WHAT TO PRODUCE: Filter the material below down to the lines with the word "footer" and give those lines.
-=-=-
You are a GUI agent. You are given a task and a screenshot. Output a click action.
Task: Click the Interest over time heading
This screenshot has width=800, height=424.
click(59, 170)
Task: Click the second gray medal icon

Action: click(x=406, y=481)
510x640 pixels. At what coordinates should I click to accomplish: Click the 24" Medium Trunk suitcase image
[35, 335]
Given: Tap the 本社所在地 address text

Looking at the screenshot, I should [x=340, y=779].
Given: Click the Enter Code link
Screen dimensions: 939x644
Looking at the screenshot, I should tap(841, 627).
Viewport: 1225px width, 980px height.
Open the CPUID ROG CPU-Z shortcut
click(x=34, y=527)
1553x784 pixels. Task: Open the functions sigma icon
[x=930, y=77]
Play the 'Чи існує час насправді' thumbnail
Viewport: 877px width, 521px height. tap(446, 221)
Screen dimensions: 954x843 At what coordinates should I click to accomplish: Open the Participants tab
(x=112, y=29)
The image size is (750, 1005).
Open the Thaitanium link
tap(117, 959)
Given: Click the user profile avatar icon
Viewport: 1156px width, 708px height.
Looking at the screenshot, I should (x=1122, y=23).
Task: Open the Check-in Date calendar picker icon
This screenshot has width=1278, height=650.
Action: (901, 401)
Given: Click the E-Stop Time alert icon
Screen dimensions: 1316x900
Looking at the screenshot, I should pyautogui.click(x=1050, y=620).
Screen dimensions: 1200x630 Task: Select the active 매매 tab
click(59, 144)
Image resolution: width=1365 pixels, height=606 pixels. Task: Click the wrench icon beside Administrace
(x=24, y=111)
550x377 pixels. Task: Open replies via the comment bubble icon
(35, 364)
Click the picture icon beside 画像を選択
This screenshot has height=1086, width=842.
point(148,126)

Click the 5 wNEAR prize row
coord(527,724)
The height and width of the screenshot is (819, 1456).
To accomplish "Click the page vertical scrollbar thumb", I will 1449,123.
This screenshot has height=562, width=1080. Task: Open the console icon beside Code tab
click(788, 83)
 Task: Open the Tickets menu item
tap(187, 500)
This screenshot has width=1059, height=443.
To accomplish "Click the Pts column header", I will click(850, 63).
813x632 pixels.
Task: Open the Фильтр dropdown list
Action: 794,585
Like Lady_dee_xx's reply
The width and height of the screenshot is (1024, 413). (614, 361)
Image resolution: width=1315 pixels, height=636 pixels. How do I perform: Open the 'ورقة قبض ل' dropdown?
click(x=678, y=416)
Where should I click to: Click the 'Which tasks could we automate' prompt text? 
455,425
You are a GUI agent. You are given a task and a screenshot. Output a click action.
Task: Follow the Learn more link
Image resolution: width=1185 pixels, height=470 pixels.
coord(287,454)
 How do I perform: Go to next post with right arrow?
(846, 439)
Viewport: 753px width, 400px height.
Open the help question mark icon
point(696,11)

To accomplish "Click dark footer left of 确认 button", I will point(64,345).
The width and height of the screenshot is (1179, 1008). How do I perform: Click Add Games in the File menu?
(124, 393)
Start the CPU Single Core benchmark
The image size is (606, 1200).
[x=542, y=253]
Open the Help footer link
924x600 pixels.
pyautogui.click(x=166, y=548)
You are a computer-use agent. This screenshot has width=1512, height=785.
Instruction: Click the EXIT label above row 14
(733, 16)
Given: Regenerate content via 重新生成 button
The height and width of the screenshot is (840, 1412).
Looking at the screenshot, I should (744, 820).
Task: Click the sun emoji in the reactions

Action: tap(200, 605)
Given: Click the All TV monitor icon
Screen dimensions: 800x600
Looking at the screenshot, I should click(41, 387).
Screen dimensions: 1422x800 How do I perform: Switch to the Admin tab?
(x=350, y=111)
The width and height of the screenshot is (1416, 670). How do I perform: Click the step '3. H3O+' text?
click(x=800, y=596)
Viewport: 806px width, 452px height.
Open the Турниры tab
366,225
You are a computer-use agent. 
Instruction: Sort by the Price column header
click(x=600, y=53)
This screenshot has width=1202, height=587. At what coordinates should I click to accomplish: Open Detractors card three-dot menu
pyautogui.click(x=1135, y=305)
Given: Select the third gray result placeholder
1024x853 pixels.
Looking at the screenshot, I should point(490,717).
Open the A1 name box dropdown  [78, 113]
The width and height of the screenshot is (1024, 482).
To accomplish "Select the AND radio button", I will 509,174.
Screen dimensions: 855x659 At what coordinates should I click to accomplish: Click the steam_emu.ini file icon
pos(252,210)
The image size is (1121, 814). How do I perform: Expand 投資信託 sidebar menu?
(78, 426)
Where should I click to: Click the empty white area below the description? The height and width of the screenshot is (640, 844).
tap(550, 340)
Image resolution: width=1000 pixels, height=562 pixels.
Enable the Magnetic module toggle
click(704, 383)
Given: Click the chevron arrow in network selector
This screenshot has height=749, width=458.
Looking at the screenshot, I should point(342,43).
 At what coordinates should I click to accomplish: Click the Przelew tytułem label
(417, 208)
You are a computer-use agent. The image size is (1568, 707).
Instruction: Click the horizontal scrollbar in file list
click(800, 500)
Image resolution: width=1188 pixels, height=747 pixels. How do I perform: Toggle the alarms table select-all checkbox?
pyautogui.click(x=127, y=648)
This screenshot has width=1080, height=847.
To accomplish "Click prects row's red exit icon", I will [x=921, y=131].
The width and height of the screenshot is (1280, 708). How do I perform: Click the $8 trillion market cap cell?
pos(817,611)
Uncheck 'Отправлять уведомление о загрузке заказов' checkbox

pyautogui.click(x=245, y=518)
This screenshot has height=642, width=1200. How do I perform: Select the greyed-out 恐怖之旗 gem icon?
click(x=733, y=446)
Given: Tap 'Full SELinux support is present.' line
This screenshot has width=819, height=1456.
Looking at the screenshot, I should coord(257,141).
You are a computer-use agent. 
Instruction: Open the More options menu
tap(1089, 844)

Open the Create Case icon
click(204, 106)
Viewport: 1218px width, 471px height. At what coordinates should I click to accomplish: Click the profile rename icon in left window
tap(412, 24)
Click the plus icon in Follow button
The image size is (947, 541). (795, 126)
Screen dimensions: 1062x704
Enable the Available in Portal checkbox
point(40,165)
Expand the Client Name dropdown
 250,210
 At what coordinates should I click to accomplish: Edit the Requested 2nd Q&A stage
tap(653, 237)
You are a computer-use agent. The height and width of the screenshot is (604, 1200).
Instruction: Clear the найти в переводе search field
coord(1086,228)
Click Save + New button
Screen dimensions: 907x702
-=-=-
ANSWER:
To accomplish "Click dark footer left of 确认 button", I will point(64,345).
Open the Help footer link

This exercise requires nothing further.